═════ RECORDS SUPPLIED

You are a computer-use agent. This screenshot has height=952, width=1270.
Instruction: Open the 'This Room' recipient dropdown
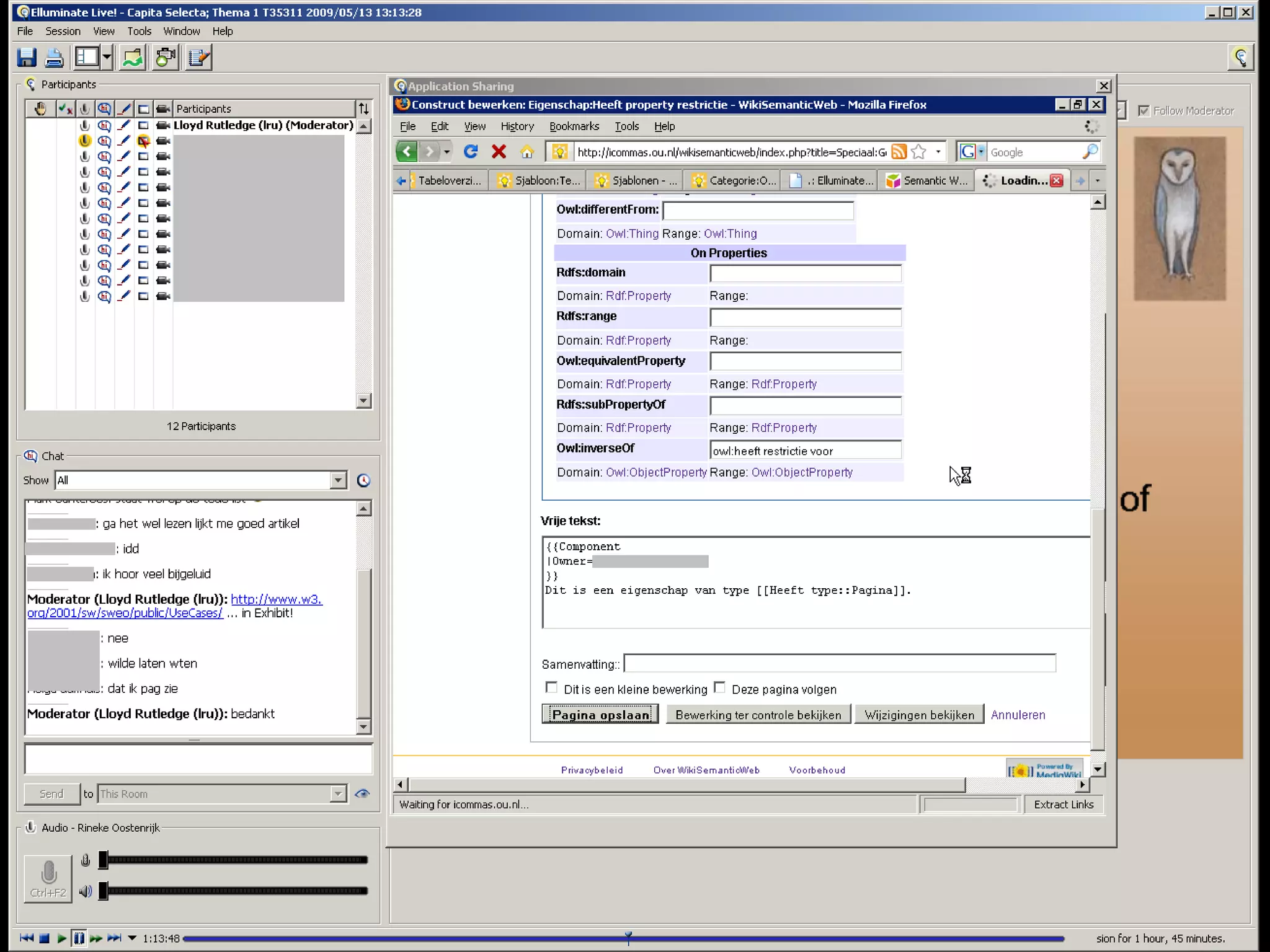tap(337, 794)
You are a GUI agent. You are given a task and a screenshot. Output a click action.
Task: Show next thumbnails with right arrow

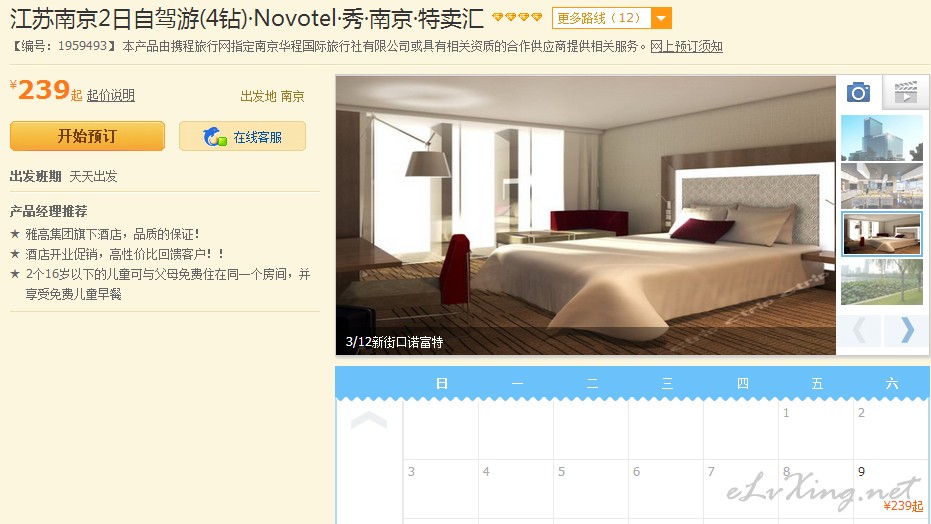click(907, 330)
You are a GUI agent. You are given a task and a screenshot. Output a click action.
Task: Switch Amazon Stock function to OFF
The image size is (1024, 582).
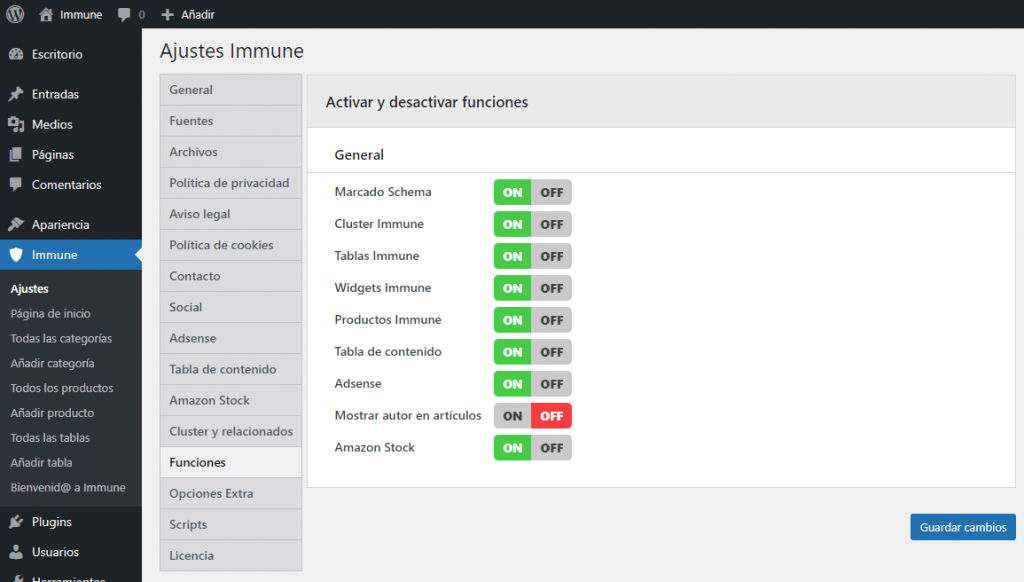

══════════

INSTRUCTIONS TO FOLLOW - Starting at the first line of the records and ending at the line that contains "click(907, 330)", give these lines as a numbered list, omitting blank lines and leaving out the pictures.

RESPONSE TO THE EXERCISE -
1. You are a computer-use agent. This screenshot has height=952, width=1270.
2. Instruction: Open the 'This Room' recipient dropdown
3. tap(337, 794)
4. You are a GUI agent. You are given a task and a screenshot. Output a click action.
5. Task: Show next thumbnails with right arrow
6. click(907, 330)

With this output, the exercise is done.